Defining Failure Conditions

failed_when

Customize what constitutes a failure based on task output or return codes:

# Fail based on output content
- name: Check for errors in command output
  command: /usr/bin/mycommand
  register: result
  failed_when: "'ERROR' in result.stderr"

# Fail on specific return codes
- name: Custom return code handling
  command: /usr/bin/diff file1 file2
  register: diff_result
  failed_when: diff_result.rc == 0 or diff_result.rc >= 2

# Never fail (alternative to ignore_errors)
- name: This task never fails
  command: /bin/might_fail
  failed_when: false

# Multiple failure conditions
- name: Complex failure logic
  shell: /usr/bin/deploy.sh
  register: deploy
  failed_when:
    - deploy.rc != 0
    - "'warning' not in deploy.stdout"

Practical Examples

# Example 1: Check service status without failing
- name: Check if service is running
  command: systemctl is-active myservice
  register: service_status
  failed_when: false
  changed_when: false

- debug:
    msg: "Service is {{ 'running' if service_status.rc == 0 else 'stopped' }}"
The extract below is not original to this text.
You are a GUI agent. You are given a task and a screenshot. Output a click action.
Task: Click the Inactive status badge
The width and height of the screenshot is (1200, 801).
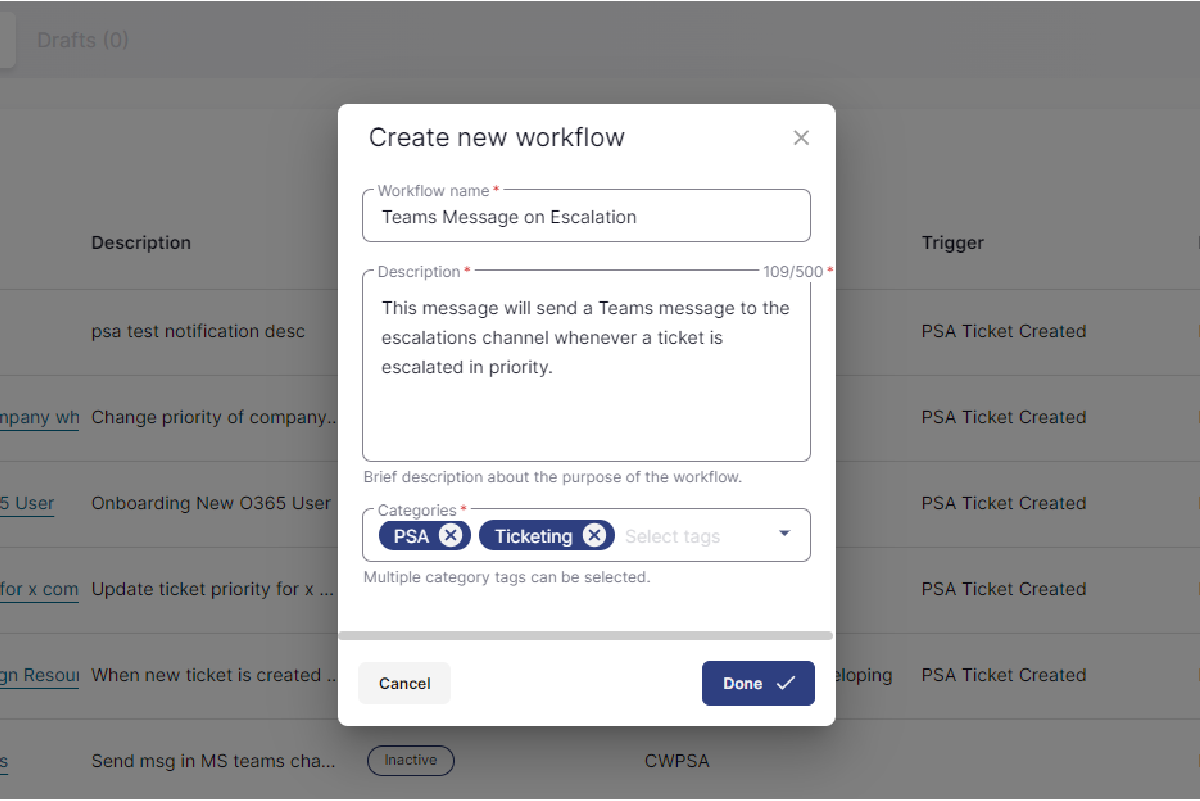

# Example 2: Fail only on critical errors
- name: Run application tests
  command: /opt/app/run_tests.sh
  register: test_results
  failed_when:
    - test_results.rc != 0
    - "'CRITICAL' in test_results.stderr"

# Example 3: Grep without failing when no matches
- name: Search logs for pattern
  shell: grep -i "pattern" /var/log/app.log
  register: grep_result
  failed_when: grep_result.rc > 1  # rc=1 means no matches, rc>1 is error
  changed_when: false

Defining Changed Status

changed_when

Control when tasks report changes and trigger handlers:

# Never report changed
- name: Read-only operation
  command: cat /etc/hosts
  changed_when: false

# Custom changed condition
- name: Check and create directory
  shell: test -d /mydir || mkdir /mydir
  register: dir_check
  changed_when: dir_check.rc == 0

# Based on output content
- name: Run command
  shell: /usr/bin/process.sh
  register: process_result
  changed_when: "'updated' in process_result.stdout"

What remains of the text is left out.